I’m a nervous pray-er.
I don’t mean I’m nervous praying with other people; I mean that many times I’m nervous when I pray because I don’t know whether I’m praying for the right thing. It is as if sometimes my theology gets in the way of my prayers.
Let me explain.
I know, for example, that God is sovereign. As such, all the moments of our days are ordered, and even “a king’s heart is like channeled water in the Lord’s hand: He directs it wherever he chooses” (Prov. 21:1). I know, too, that God always acts in accordance with His will, and that His will is good and perfect even though we, as humans, might not understand how or why He makes the decisions He has made. His ways are not our ways, neither are his thoughts our thoughts (Is. 55:8-9).

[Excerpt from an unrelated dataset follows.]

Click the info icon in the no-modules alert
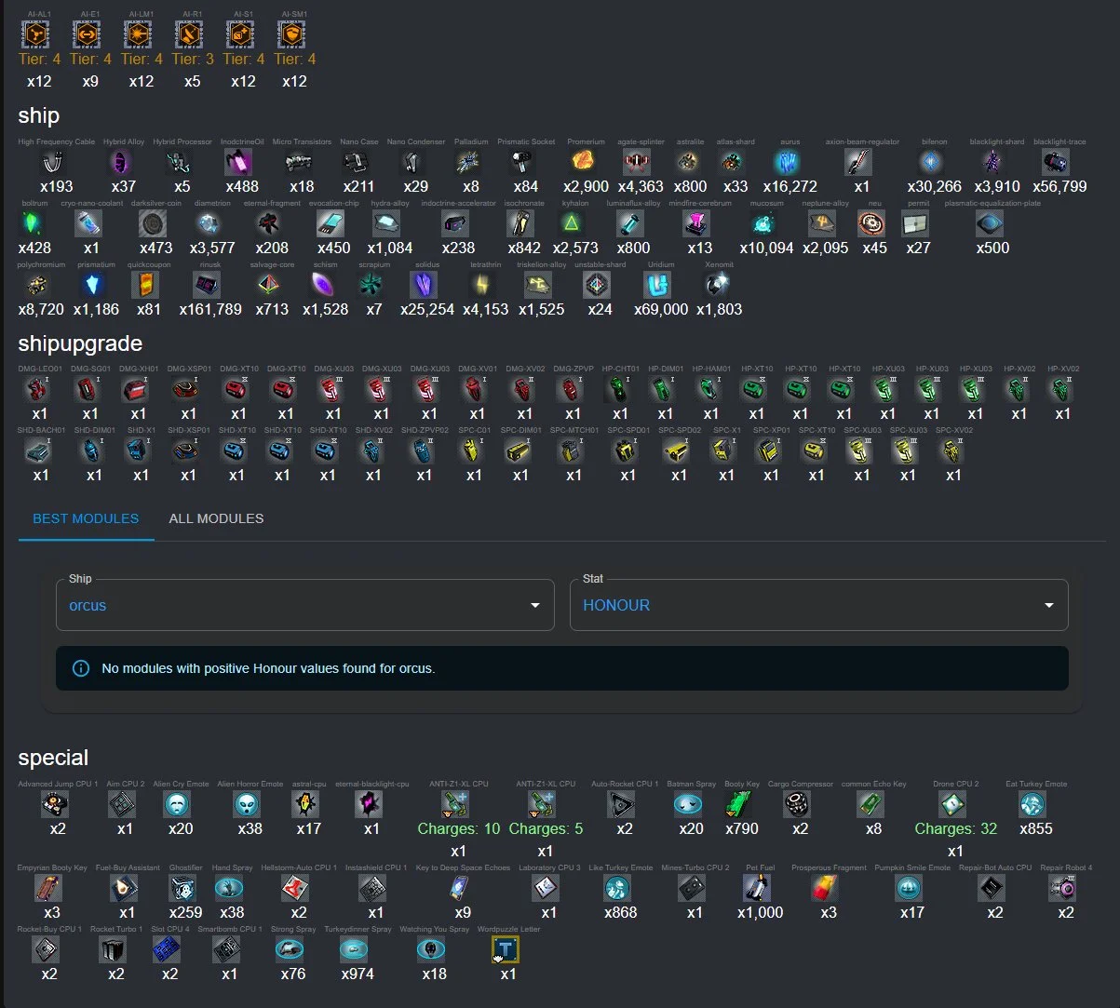click(81, 668)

These are things I know, and so these are things I bring with me to the closet of prayer. As a result, I find that I have the tendency to qualify my prayers. Maybe you know the feeling, too.

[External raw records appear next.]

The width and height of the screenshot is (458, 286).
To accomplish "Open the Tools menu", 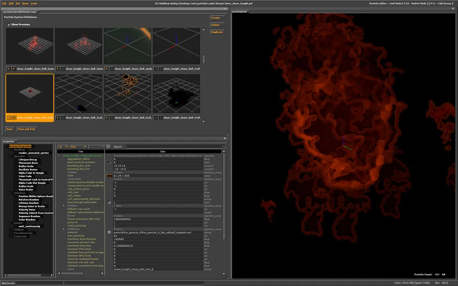I will coord(34,3).
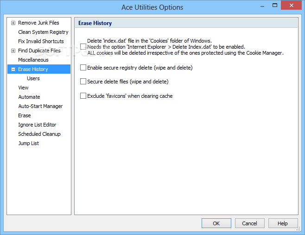Select Clean System Registry in tree
Screen dimensions: 305x235
point(43,32)
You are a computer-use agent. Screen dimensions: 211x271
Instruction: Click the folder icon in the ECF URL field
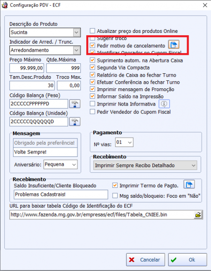[198, 215]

Let’s say that you have a big meeting coming up at work. It’s the kind of meeting where multiple things are coming together, maybe the summation of a big project or deal you’ve been working on. And you are nervous and anxious about this, so you pray:
Lord, for this meeting today, I pray that my proposal will be met favorably. At least, that is, if it’s your will. I hope it’s your will for it to go well. But if it’s not, then I pray that I would be able to handle it rightly.
That seems to me to be a very theologically informed prayer. Nothing wrong with that, except it’s almost like we are afraid to ask. But we should not be. We know this at some level – that we ought to have the faith to pray boldly – and yet still we struggle. But if you consider the reasons why we might be afraid to ask for something in other arenas of life, you quickly see that as Christians we really have nothing to fear. Here’s what I mean:
We do not fear the person.
One reason we might be afraid to ask for something is because we are afraid of the person we are asking. Perhaps our experience has told us that requests of this person are often met with anger, ridicule, or refusal. That they are too busy to listen to us or they are too self-occupied to consider the wants and needs of others. But this is not so with God.